- Source -
★ ★ ★ ★ ★ ★ ★

I have 160 GB of RAM, postgres 9.6 is running on the server.

after upgrade I ran the below command:

"/usr/edb/as9.6/bin/vacuumdb" -U 'enterprisedb' --verbose --all -j 300
--analyze-only

after running that command I was not able to connect the database
using psql for few minutes.

After 20-30 minutes i was able to connect to the db and at that time I
checked the pg_stst_activity, the active connections was reduced to
27.

my max_connections is set to 700.

I tried to find out the reason for not being abled to connect the db
(when 300 jobs were running) but still not got the answer. So
suggestions are welcome.

#2Laurenz Albe
laurenz.albe@cybertec.at
In reply to: Atul Kumar (#1)
Re: vacuumdb not letting me connect to db

On Thu, 2021-02-04 at 16:56 +0530, Atul Kumar wrote:

I have 160 GB of RAM, postgres 9.6 is running on the server.

after upgrade I ran the below command:

"/usr/edb/as9.6/bin/vacuumdb" -U 'enterprisedb' --verbose --all -j 300
--analyze-only

after running that command I was not able to connect the database
using psql for few minutes.

That is to be expected.

If you have 300 processes performing I/O and using CPU, your machine
will vertainly be overloaded.

★ ★ ★ ★ ★ ★ ★

- Data provided -

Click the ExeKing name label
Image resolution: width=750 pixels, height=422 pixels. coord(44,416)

★ ★ ★ ★ ★ ★ ★

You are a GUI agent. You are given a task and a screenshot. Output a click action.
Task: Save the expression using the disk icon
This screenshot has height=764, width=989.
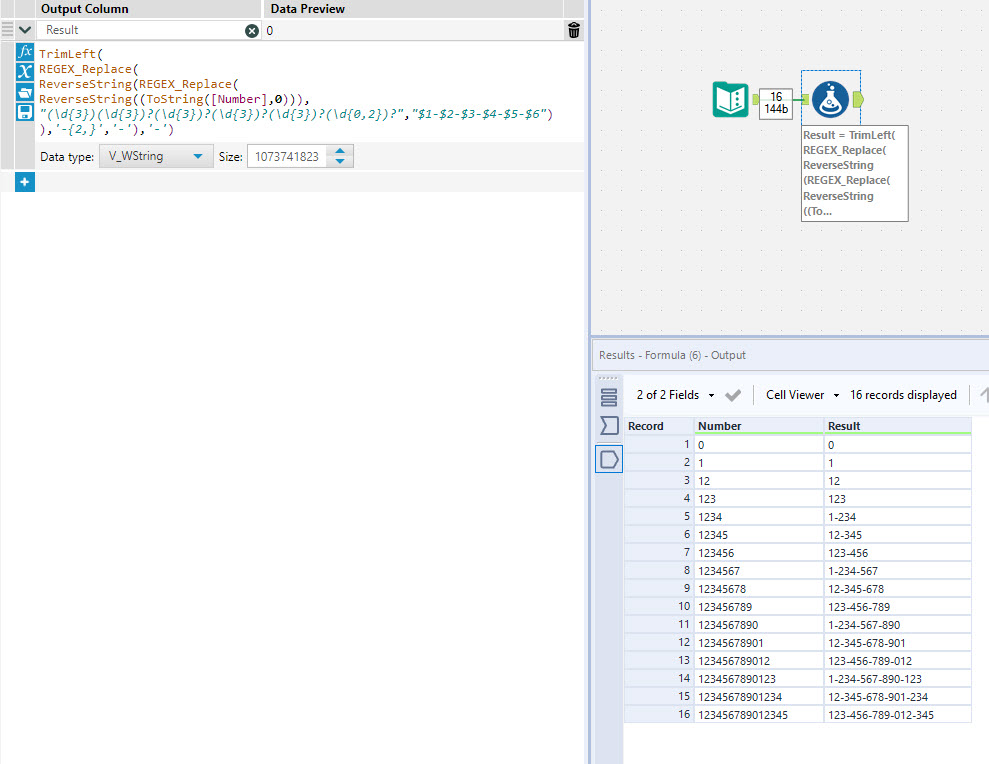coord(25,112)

★ ★ ★ ★ ★ ★ ★

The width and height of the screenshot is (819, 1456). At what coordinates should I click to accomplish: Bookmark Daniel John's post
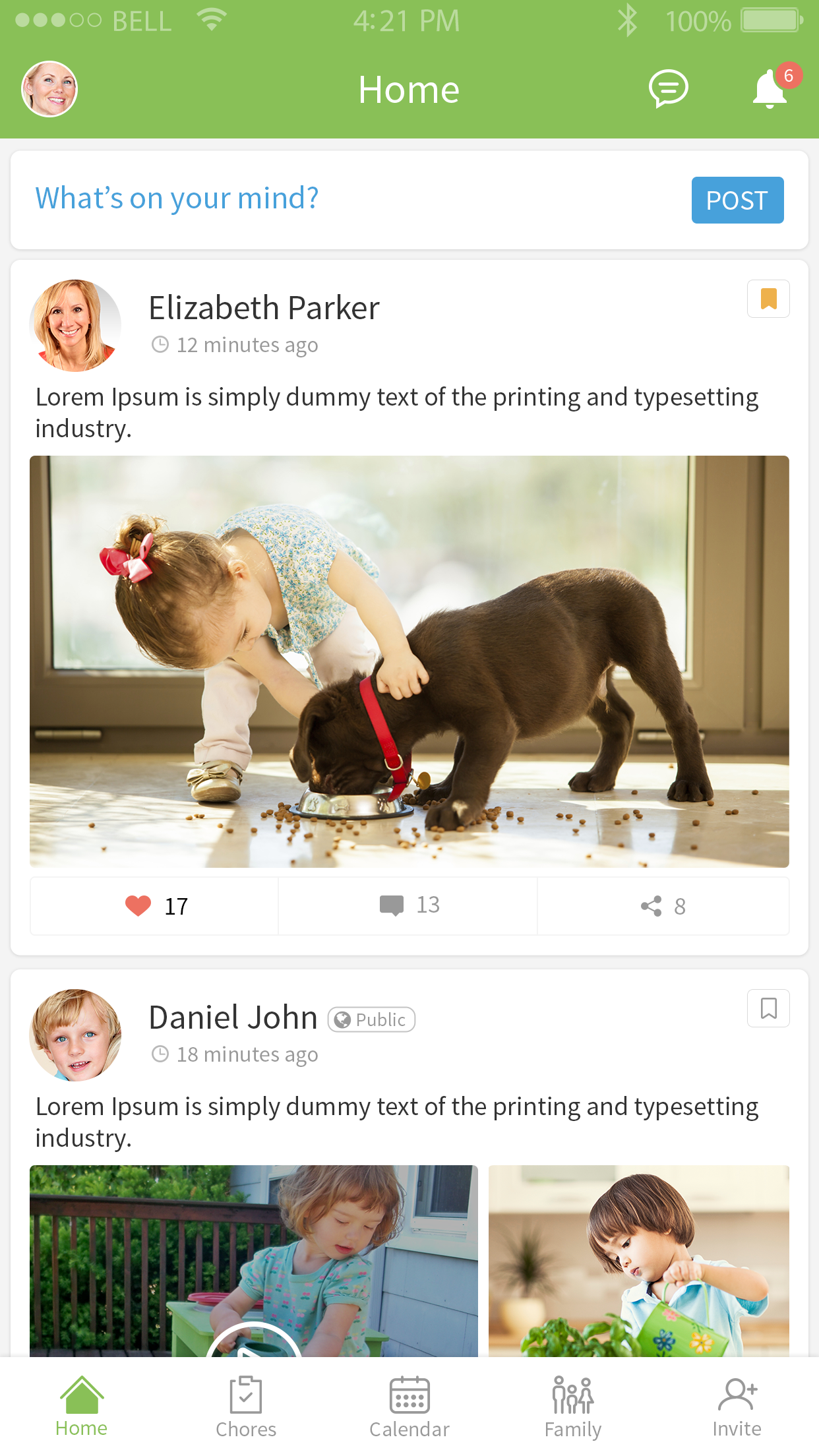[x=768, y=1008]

★ ★ ★ ★ ★ ★ ★

- Exercise instructions -
**a)** Do these statements agree with the vacuumdb thread? Answer yes or no for each and quote the deciding words of the thread. (i) The server has 160 GB of RAM. (ii) max_connections is set to 300. (iii) The reply treats the connection trouble as a surprise.
**b)** Could you copy the records verbatim, from the line with "The width and" to the line with "[x=768, y=1008]", and leave out the pictures?

- Answers given -
**a)**
(i) Yes: "I have 160 GB of RAM"
(ii) No: "my max_connections is set to 700."
(iii) No: "That is to be expected."

**b)**
The width and height of the screenshot is (819, 1456). At what coordinates should I click to accomplish: Bookmark Daniel John's post
[x=768, y=1008]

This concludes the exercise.